En effet, la sainteté dépasse les conditions de temps et de lieu: «Hier et
aujourd'hui, le Christ est le même, et il l'est pour l'éternité» (Hébr 13,8). Le
Christ reste le même pour tous les hommes de tous les temps et de tous les
lieux. Les problèmes fondamentaux de notre nature pécheresse et soumise à la
mort restent aussi identiques par delà les différences de situations, et les
moyens de guérit et de purifier notre âme restent les mêmes. En Christ, les
saints ont atteint l'universel et l'éternel, c'est pourquoi je peux lire aujourd'hui
avec profit l'histoire de tel ou tel saint qui vécut au IVe, au XIIe ou au XVIIIe
siècle, dans les déserts d'Egypte, dans les forêts russes ou dans les îles
grecques. Par conséquent, le fidèle qui se trouve en Afrique ou en France
pourra tirer profit de tous ces saints si différents et si semblables à la fois, sans
se soucier de distinguer entre saints locaux et saints universels.
Dans une troisième section quotidienne, nous avons également inséré des
saints occidentaux, qui ont vécu avant la séparation entre l'Orient et l'Occident.
Mais le problème est là très délicat: nous n'avons pas de catalogue officiel
orthodoxe des saints d'Occident, et la seule date de 1054 est trop arbitraire
pour servir de critère. Les différences de théologie, de conception de la sainteté
et de la vie spirituelle existaient bien avant et, en l'absence d’un critère
absolument objectif pour déterminer si tel ou tel saint occidental est orthodoxe
ou non, nous préférons reculer la limite de notre choix à la période antérieure
au règne de Charlemagne. Cette période marque en effet, aussi bien dans le
domaine politique que dans le domaine ecclésiastique, le commencement des
prétentions de l'Occident à l'universalité en débordant sur le domaine de
l'empire byzantin. Nous préférons donc choisir les saints occidentaux les plus
anciens, car ils sont plus représentatifs de l'Eglise indivise, et leur sainteté
comme leur enseignement ne peuvent être mis en doute. Mais cela ne préjuge
pas bien-sûr de la sainteté de saints occidentaux qui ont νecu entre la fin du
VIIIe et le XIe siècle. Ce n'est qu'après une longue maturation de la présence
orthodoxe en Occident et un examen attentif de chacun de ses saints à l'aide
de critères traditionnellement orthodoxes que l'on pourra parvenir à
l'établissement d’un calendrier orthodoxe d'Occident. Ceci n'est ni notre but, ni
dans nos possibilités, c'est pourquoi nous nous sommes tenus dans ce
Synaxaire aux saints les plus célèbres. Pour ne pas dépasser des limites
raisonnables du catalogue journalier des saints, nous n'avons retenu dans cet
appendice que des saints dont la réputation et la vénération ont été très
largement répandues en Occident, au-delà de la région immédiate ou ils
vécurent ou de la déposition de leurs reliques. Nous leur joignons les grands
moines et fondateurs de grands sièges épiscopaux.

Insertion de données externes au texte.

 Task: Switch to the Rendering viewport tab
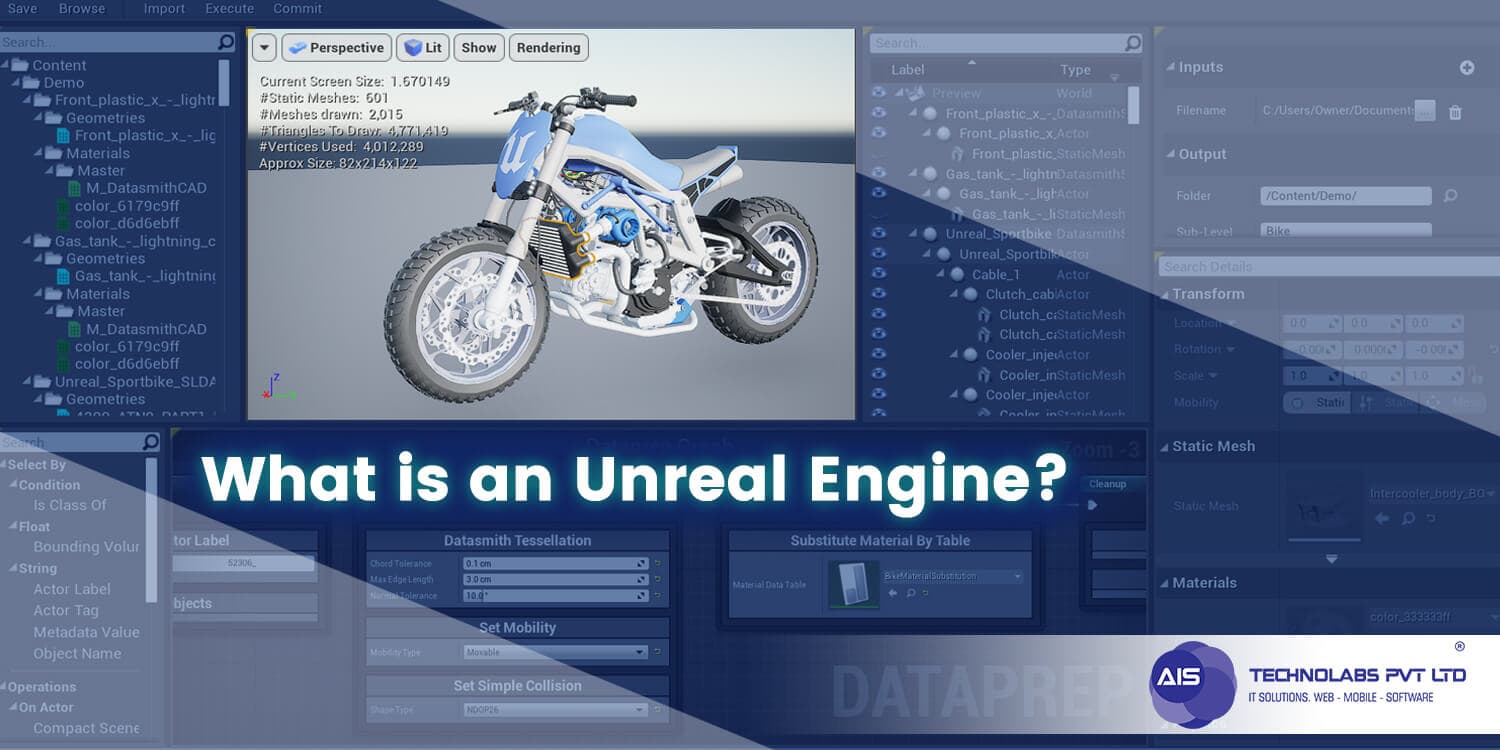point(548,47)
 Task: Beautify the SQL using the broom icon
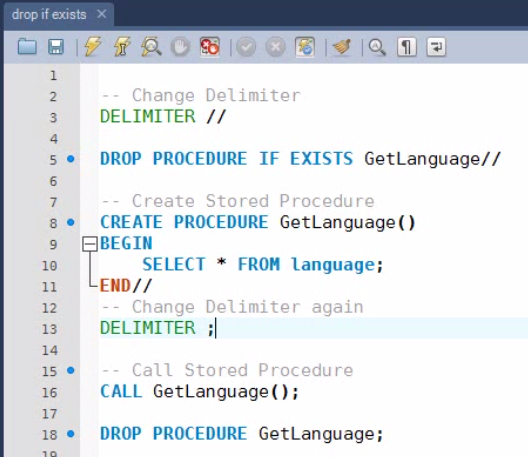341,46
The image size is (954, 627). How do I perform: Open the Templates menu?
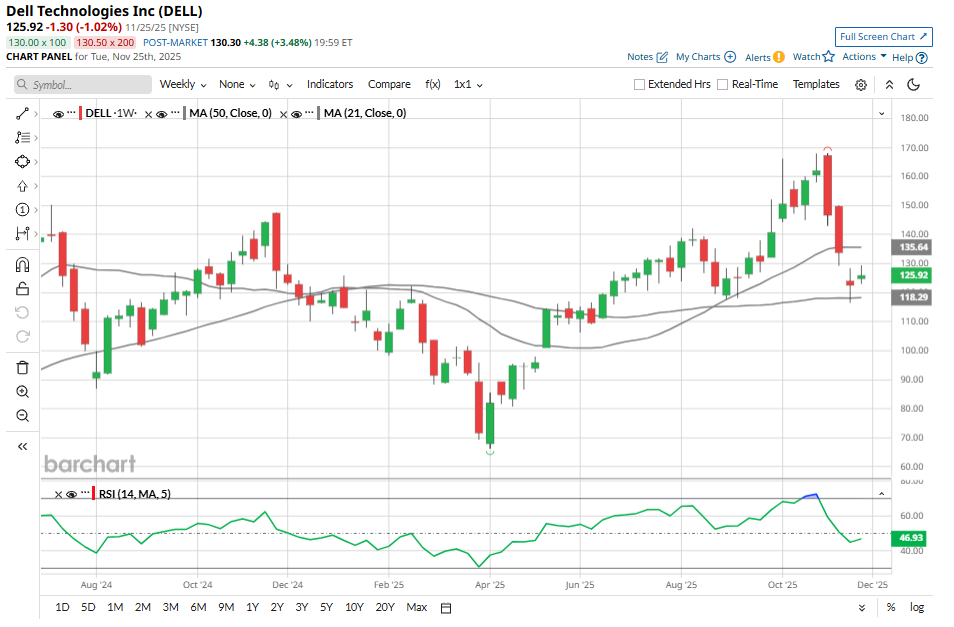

Les notices des saints slaves et géorgiens sont traduites d'après les sources
slaves, en particulier l'admirable «Vies des Saints» de l'Archimandrite Justin
Popovitch (en serbe, Belgrade, 1965-1975). Elles m'ont été fournies par Jean
Besse et Bernard Le Caro, auxquels je dois aussi de nombreux conseils et
corrections. Α partir du mois de novembre, j'ai pu profiter également de la
traduction grecque en cours des vies des saints russes par le Père Isaïe, moine
de Simonos-Petras. C'est pourquoi le choix en est dès lors plus abondant. Dans
les prochains volumes, davantage de saints slaves et occidentaux seront
pourvus d'une notice.
Ι.Μ. Simonos-Petras
10
Cité dans G.A. Maloney: La spiritualité de Nil Sorskij. «Spiritualité orientale» 25, Abbaye de Bellefontaine, 1978, p. 88.